## Objective
Rewrite these rows, replacing "Import" with "Export" and keeping everything else unchanged. Omit the pictures from your answer.
———
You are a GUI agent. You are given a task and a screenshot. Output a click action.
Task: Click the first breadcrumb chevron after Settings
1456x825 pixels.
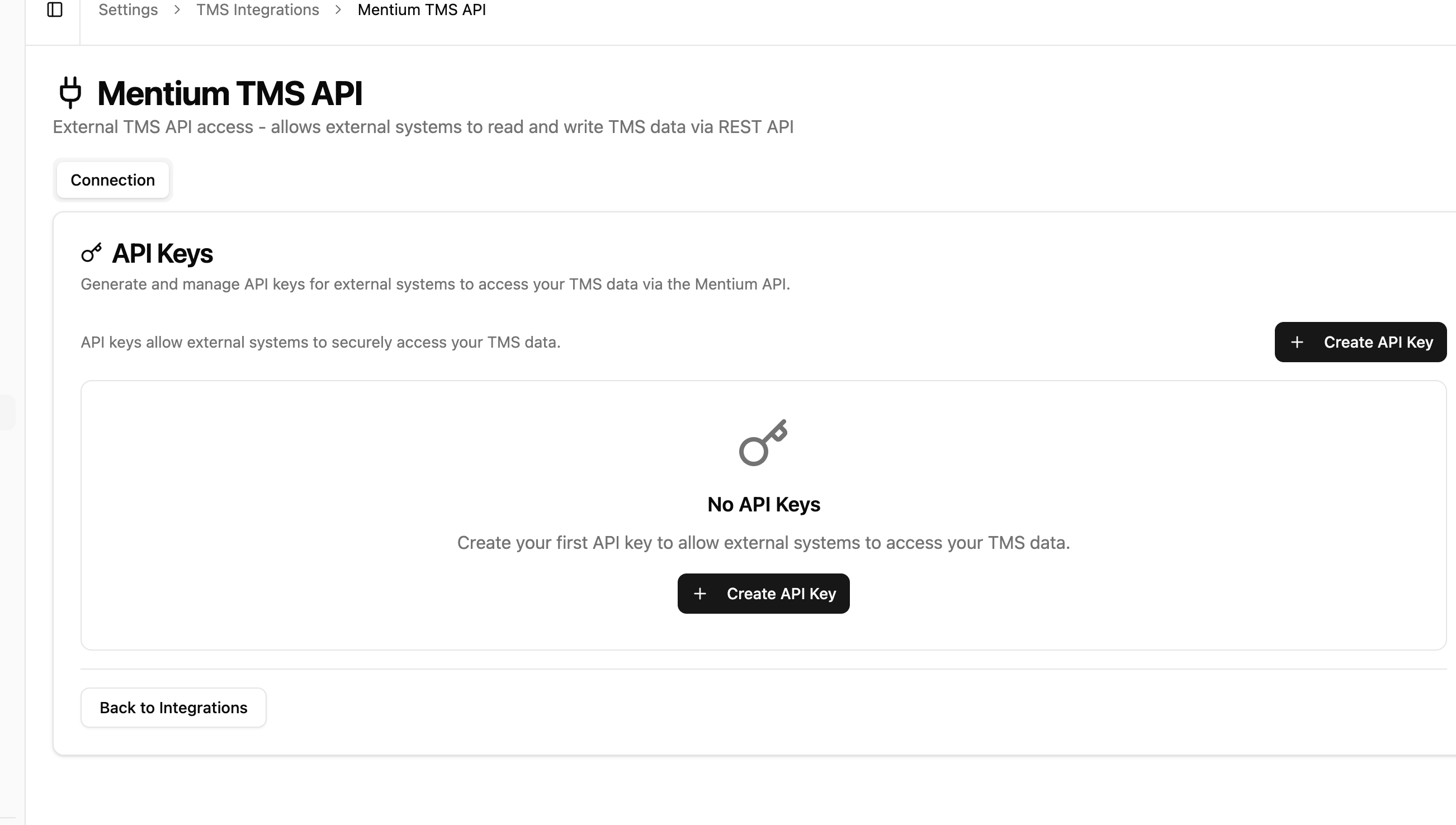coord(177,10)
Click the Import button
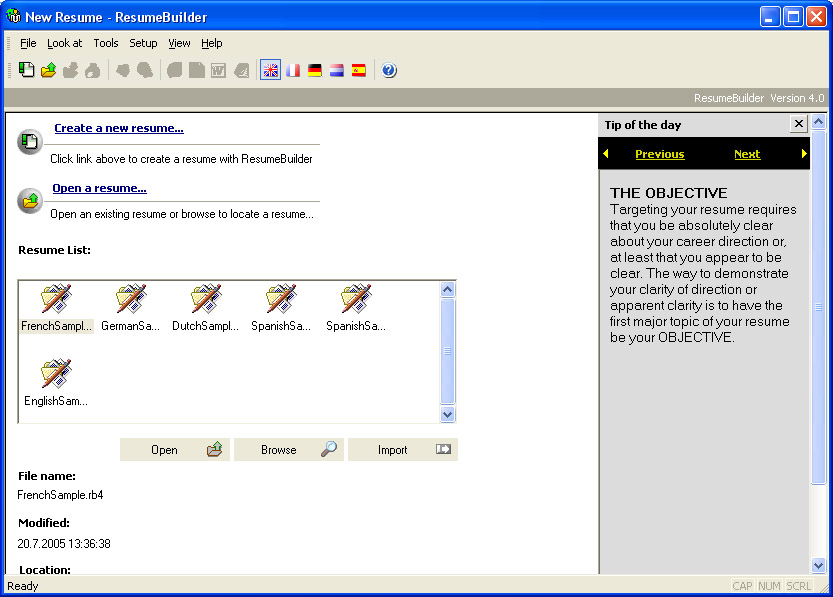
———
## Output for this task
You are a GUI agent. You are given a task and a screenshot. Output a click action.
Task: Click the first breadcrumb chevron after Settings
1456x825 pixels.
coord(177,10)
Click the Export button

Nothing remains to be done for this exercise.